Abacus is a digital performance agency with a driving force that helps companies achieve their growth objectives, specifically through mobile campaigns. Denis Melnik is a Performance Team Supervisor and his featured post highlights the importance of hypothesis testing for your digital campaigns.
Abacus has been preaching the value of data-driven performance advertising since its inception—which is 3 solid years of managing and optimizing large paid social campaigns. And their insights are more relevant than ever at the start of Q4. As we enter the end of the year, we will increasingly notice the hyper-aggressive bidding war erupt on all advertising platforms. It’s the time of the year marked by large advertising budgets going down the cliff producing a hysterical amount of ad impressions—although many of those impressions will go unnoticed.

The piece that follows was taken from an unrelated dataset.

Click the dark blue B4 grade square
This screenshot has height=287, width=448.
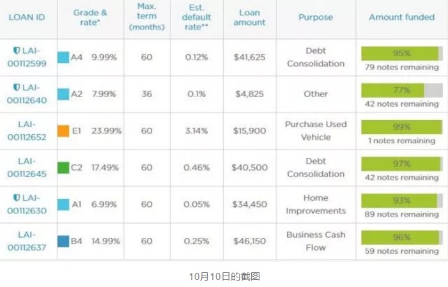click(x=63, y=241)
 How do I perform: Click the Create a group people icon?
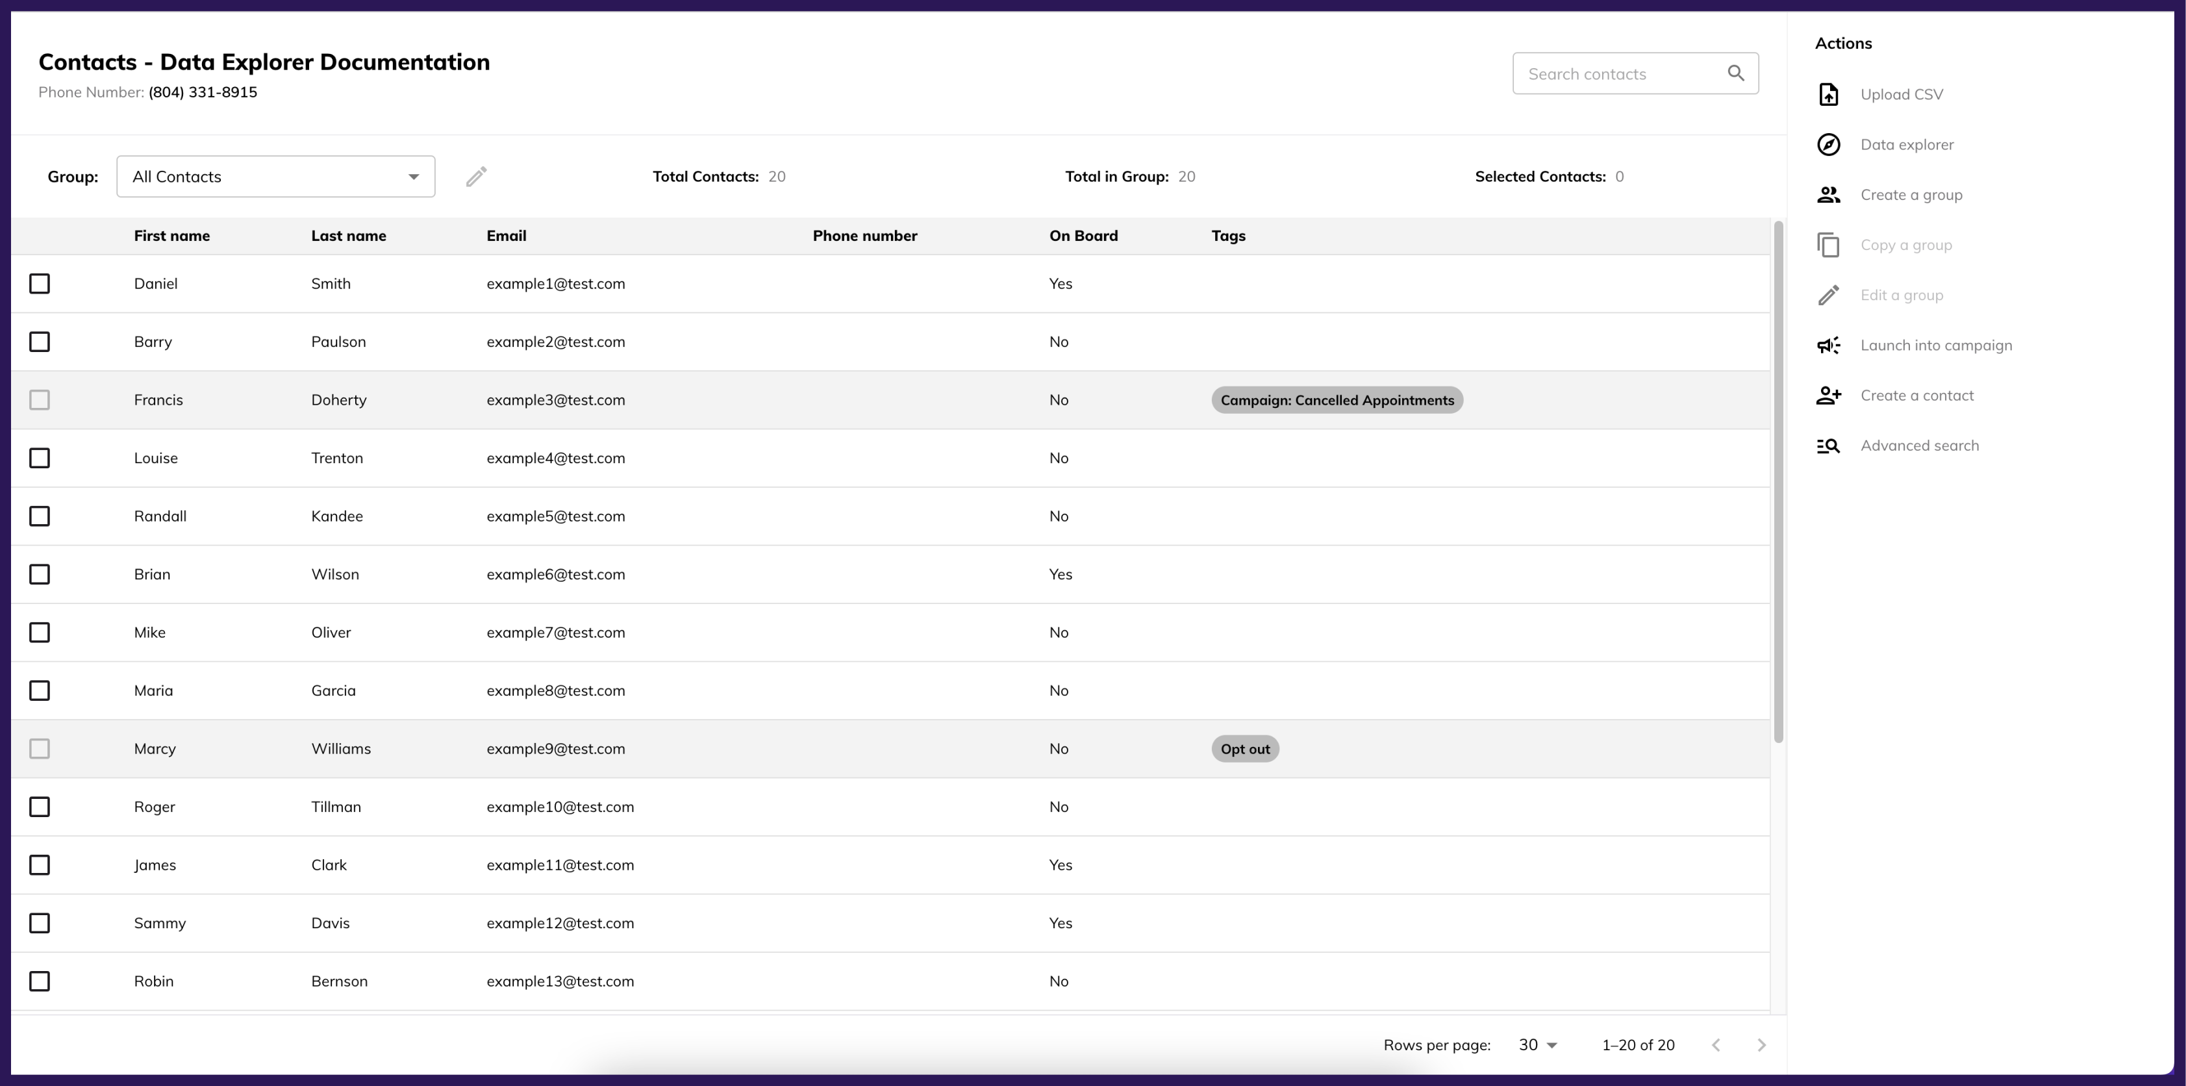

The cost of an eyeball, even a slight hesitation to scroll past an ad in the feed, has become a significant price marketers pay these days. It’s only the strongest, the most captivating, and user-relevant creatives that survive.
What if you could approach the ideation, the setup, and the optimization of your campaigns differently, stacking more odds in your favour? What if you could get more bang for your buck from the ads that you create and push to platforms this holiday season and forever after? Here are some practical tips from the Abacus performance team based on their proprietary method of launching and scaling paid social campaigns. This method is called “LAS”, short for Learn Accelerate Scale.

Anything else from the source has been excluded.